Si è spenta l’11 gennaio una figura che per oltre quattro decenni ha attraversato teatro, cinema e televisione anche internazionale. La notizia della morte dell’attore e produttore è emersa inizialmente sui social, diffusa da un fan club ufficiale, e in poche ore ha iniziato a circolare anche oltre confine. Aveva 67 anni e combatteva da tempo contro un cancro alla gola, diagnosticato tre anni fa, una battaglia affrontata lontano dai riflettori ma seguita con affetto da una comunità di spettatori rimasta sempre molto legata al suo nome.
Nato a Bristol nel 1958, Marcus Gilbert aveva costruito le basi della sua carriera sul palcoscenico, formandosi nel teatro prima di approdare progressivamente al cinema e alla televisione. Un percorso classico, fatto di ruoli di gavetta e di una crescita costante, che lo aveva portato a diventare uno dei volti riconoscibili della produzione anglosassone tra gli anni Ottanta e Novanta. In quel periodo il suo nome iniziò a comparire in produzioni di grande richiamo, segnando l’inizio della fase più popolare della sua carriera.

Addio all’attore, sconfitto dalla malattia: aveva 67 anni
Il grande pubblico lo ha conosciuto soprattutto grazie a personaggi diventati iconici. Nel 1988 interpretò Tomask in Rambo III, entrando così in una delle saghe d’azione più celebri di sempre. Pochi anni dopo arrivarono altri ruoli che ne consolidarono la notorietà: Rupert Campbell-Black nella miniserie televisiva Riders e Lord Arthur nel film cult horror L’Armata delle Tenebre.
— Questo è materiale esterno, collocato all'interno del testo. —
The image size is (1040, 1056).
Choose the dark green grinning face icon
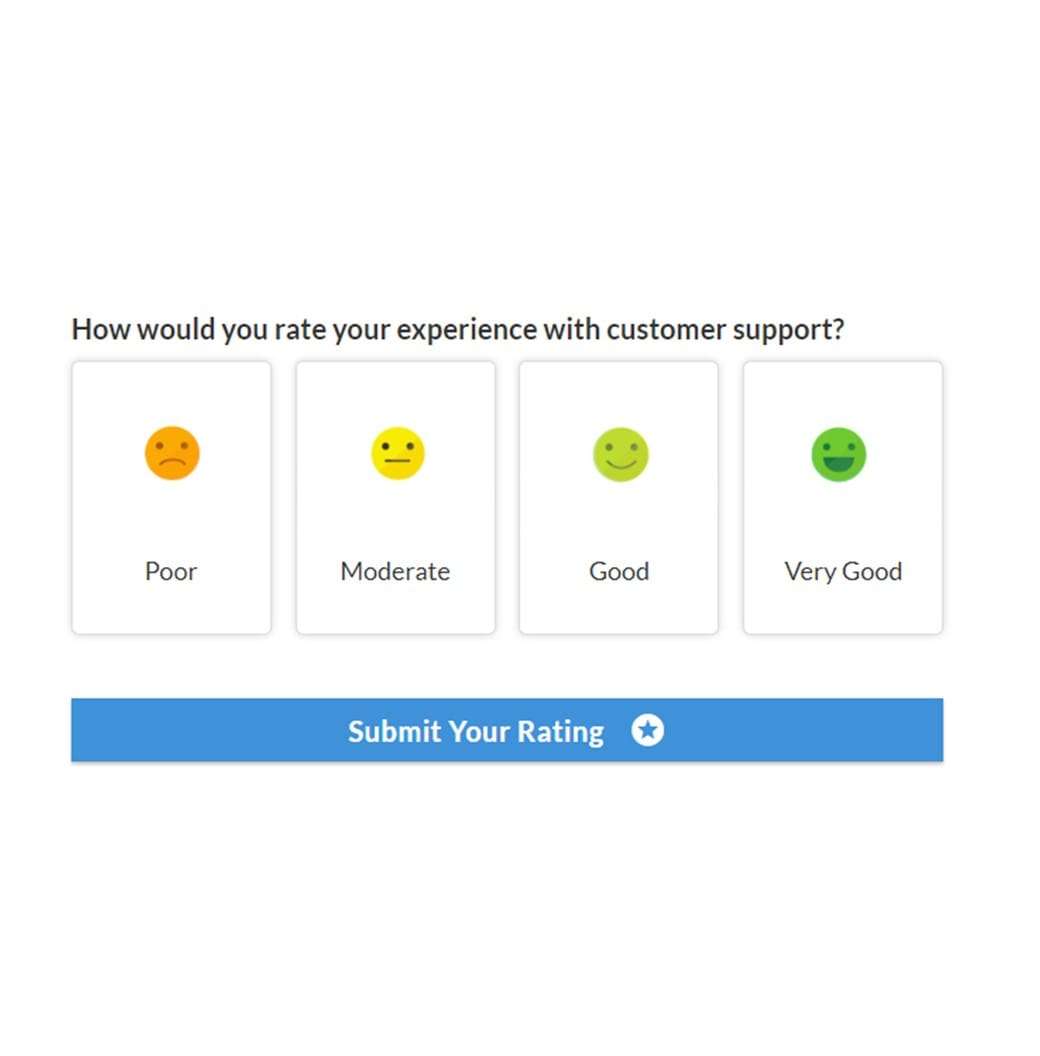click(x=839, y=455)
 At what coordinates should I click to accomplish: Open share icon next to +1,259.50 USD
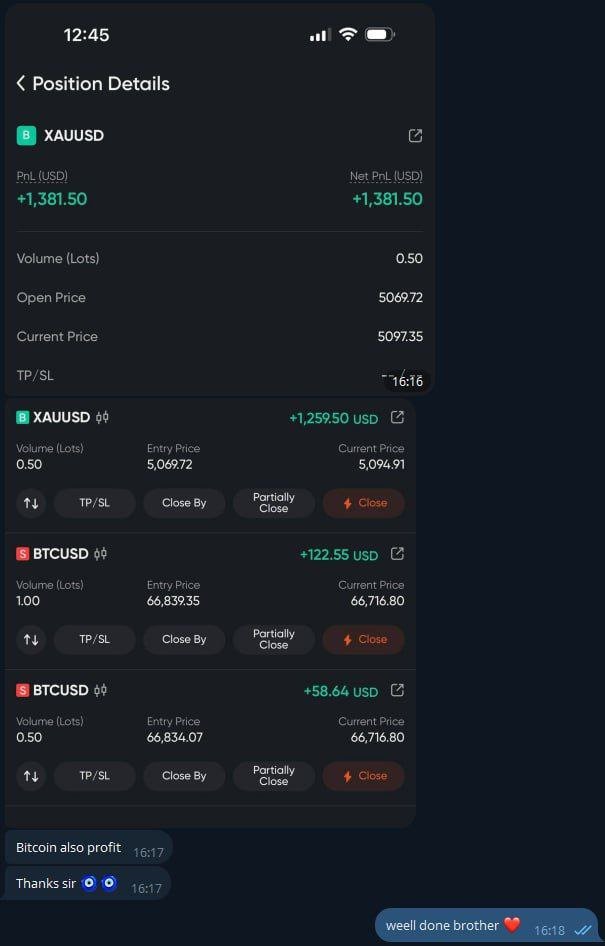click(397, 417)
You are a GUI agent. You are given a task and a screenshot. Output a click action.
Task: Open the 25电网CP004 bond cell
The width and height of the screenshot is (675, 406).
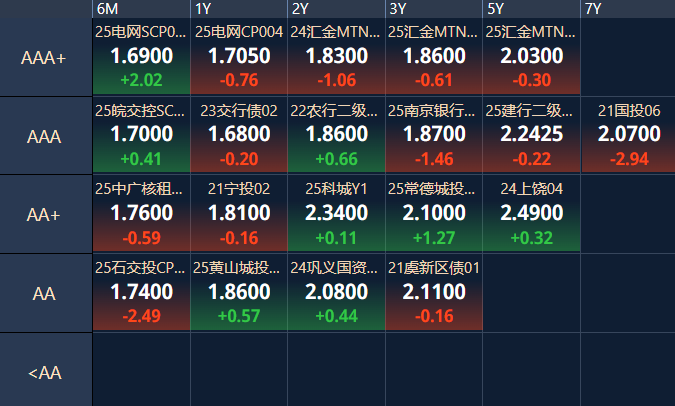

Nel 1989 partecipò anche alle riprese di Doctor Who, dimostrando una versatilità che gli permise di spaziare tra generi molto diversi, dall’azione al fantastico, fino al dramma.

Con il passare degli anni Gilbert aveva continuato a lavorare con continuità, prendendo parte a numerosi spot televisivi e reinventandosi anche come produttore. Il suo ultimo progetto professionale è stato il podcast Unit: Brave New World, di cui è stato la voce, prima che la malattia lo costringesse ad allontanarsi progressivamente dalle scene. Un addio silenzioso, coerente con il riserbo che aveva scelto di mantenere negli ultimi anni della sua vita.
Dietro la carriera, però, la vita di Marcus Gilbert è stata segnata da eventi personali profondamente dolorosi. Rimasto orfano di padre e nonni a soli 12 anni, aveva conosciuto presto il peso delle perdite familiari. Nel 2020 aveva affrontato un altro lutto devastante, quello della moglie Homaa Khan-Gilbert, scomparsa dopo 28 anni di matrimonio a causa di un tumore al pancreas. Un colpo che aveva lasciato un segno profondo, ma che non aveva spento il suo desiderio di restare vicino agli affetti più cari.


Negli ultimi anni aveva ritrovato un forte legame personale con l’attrice Lysette Anthony, già sua compagna sul set del film Un fantasma a Monte Carlo del 1990. Il rapporto si era rafforzato anche fuori dal lavoro, in un momento complesso per entrambi. Gilbert era stato al fianco di Anthony durante la sua diagnosi di Parkinson e l’aveva sostenuta anche quando lei aveva recentemente testimoniato nel processo contro Harvey Weinstein, raccontando gli abusi subiti. Marcus Gilbert lascia due figli, Max ed Aaliya, ai quali era profondamente legato e che restano oggi il centro del ricordo più intimo di una vita segnata da successo, dolore e resilienza.